Débat : “Karl Marx est dans l’auditoire”

Mettez face à face dans la même salle un délégué syndical de la FGTB et un représentant de l’organisation patronale flamande Voka, et vous aurez des étincelles. Ce 23 février, les Etudiants de Gauche Actifs avaient organisé un débat entre partisans et adversaires de la grève générale du 30 janvier dernier. Face à une audience d’environ 150 personnes, le débat fut agité.

Rapport par Thomas K, photos par Max G

A la tribune, la gauche était représentée par Bart Vandersteene (du PSL), Thomas Decreus (un philosophe politique de l’Université de Louvain) et Sven Naessens (délégué FGTB à Total). Leurs adversaires de droite étaient Nick Roskams (de Students for Liberty, auteur d’une ‘‘lettre ouverte’’ au président de la FGTB Rudy De Leeuw très critique et largement relayée dans la presse flamande), Geert Moerman (directeur général de l’organisation patronale flamande Voka) et enfin Marc De Vos, de l’institut libéral Itinera.

Geert Moerman et Sven Naessens se sont particulièrement affrontés. La discussion était déjà animée concernant la grève pour franchir un nouveau cran au sujet des mesures anti-crise, surtout vis-à-vis de la sécurité sociale.
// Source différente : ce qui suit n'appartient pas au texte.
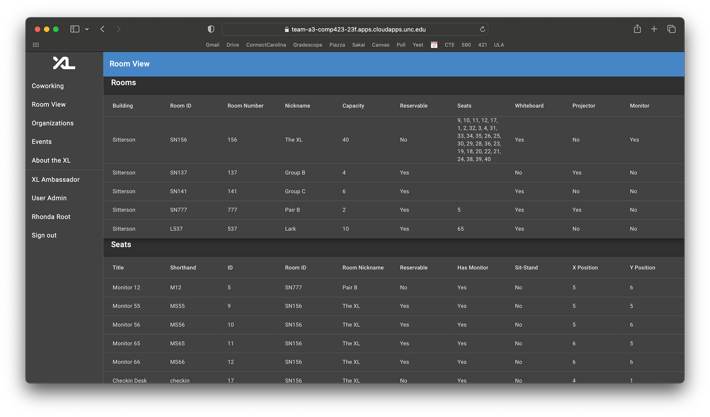This screenshot has width=710, height=417.
Task: Open the Share button in toolbar
Action: [637, 29]
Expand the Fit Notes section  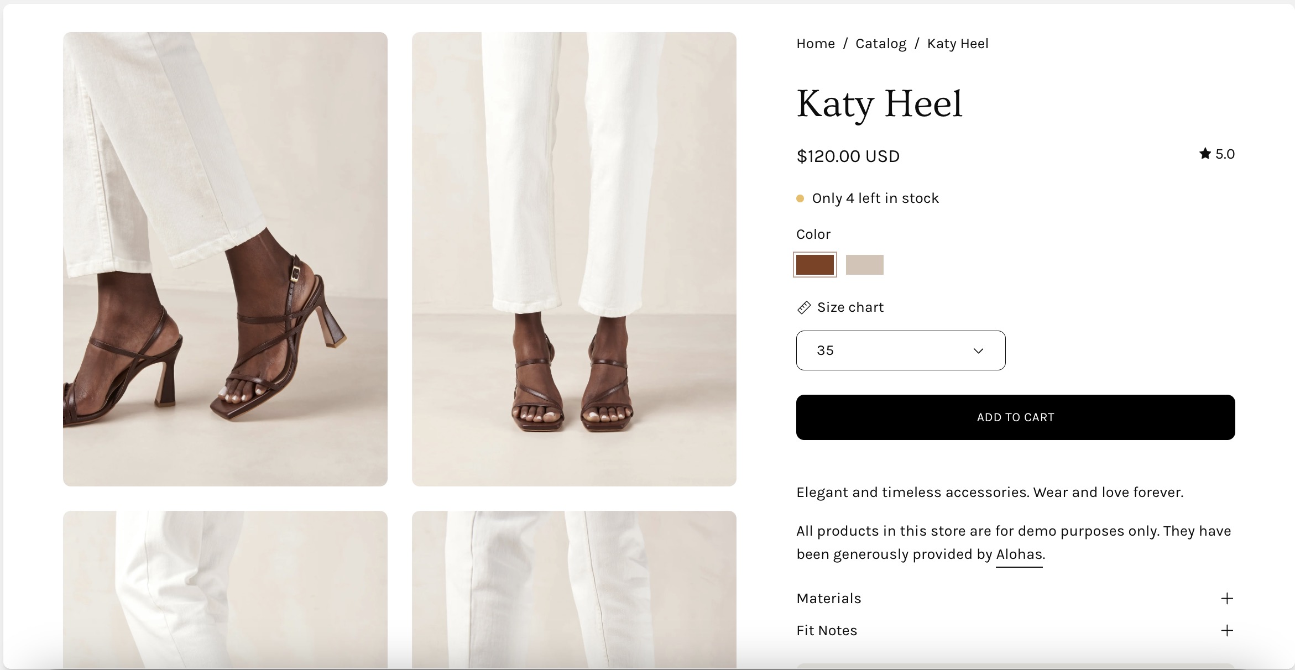pyautogui.click(x=827, y=631)
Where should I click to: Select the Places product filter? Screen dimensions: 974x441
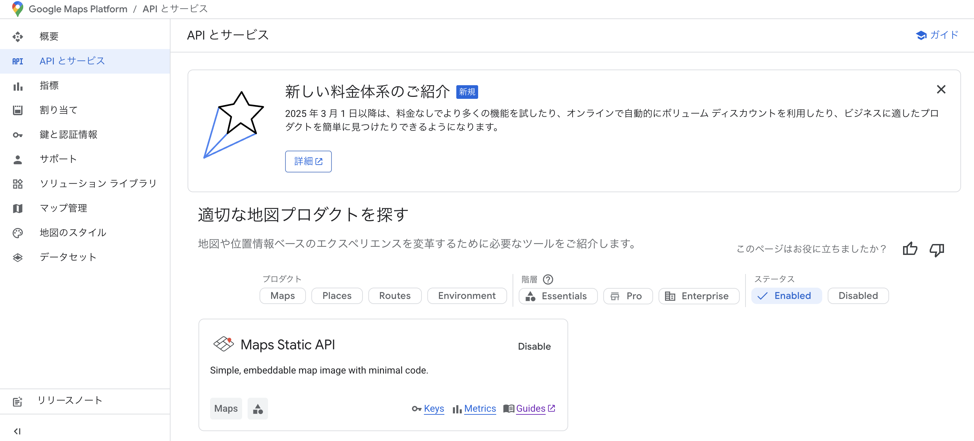coord(337,296)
Ce qui pour Geert Moerman n’est qu’un hamac pour paresseux est pour Sven Naessens le dernier filet auquel peuvent s’agripper des milliers de personnes en difficultés.

Il y a aussi eu des moments très drôles, comme lorsque Nick Roskams a voulu illustrer que ce sont ‘‘les entrepreneurs qui créent les richesses’’. Il a posé une question rhétorique, ‘‘Qui construit les entreprises?’’, sans véritablement attendre de réponse. Il était clair de son intervention qu’il pensait aux ‘‘entrepreneurs’’ utilisant leur capital pour lancer une société. Mais quelqu’un l’a devancé depuis la salle et dit d’une voix claire : "ce sont les travailleurs".

Bart Vandersteene a poursuivi dans cette ligne en suggérant d’adopter une approche marxiste, et de partir du fait que ce sont bien les travailleurs, la force de travail, qui créent de la valeur. Mais le débat a véritablement éclaté autour des causes de la crise économique actuelle. L’exemple de la Grèce illustre très clairement que la politique néolibérale conduit à un appauvrissement collectif massif.

Pour Nick Roskams et Geert Moerman, cette vision des choses est totalement dépassée, le mot ‘‘capitaliste’’ voulant d’ailleurs signifier aussi peu que cette idée des 1% contre les 99%, telle que mise en avant par le mouvement Occupy Wall Street. Mais le marxisme n’était pas le terrain sur lequel ils se sentaient le plus à l’aise, et ils se sont tournés vers les syndicats. Selon eux, les syndicats ne représentent même pas 10% des travailleurs. Mais lorsqu’on leur a demandé s’ils savaient comment les décisions étaient prises au sein de la FGTB, ils n’ont pas pu répondre. Marc De Vos a décrit la crise à l’œuvre en Grèce comme la conséquence de leur culture ‘‘malade’’, où règnent la corruption et le clientélisme. Le fait que les économies budgétaires étranglent littéralement les Grecs n’a pas été pris en considération.

Marc De Vos s’est par la suite fendu d’un tweet magistral : ‘‘Karl Marx est vivant, il se trouve dans l’auditoire D. La nuance est morte.’’ Oui, Marx avait tendance à être gênant, et ses idées le sont toujours. Pour beaucoup de patrons et pour tous les défenseurs du système, il reste le trouble fête par excellence. Pour ceux-là, toute voix dissonante dans le flot de la pensée unique néolibérale manque de ‘‘nuance’’. Leur système s’enfonce sans cesse plus profondément dans la crise, et la recherche de solutions anticapitalistes est devenue un phénomène plus répandu parmi la jeunesse. Marx est vivant, et il n’a pas fini de les déranger.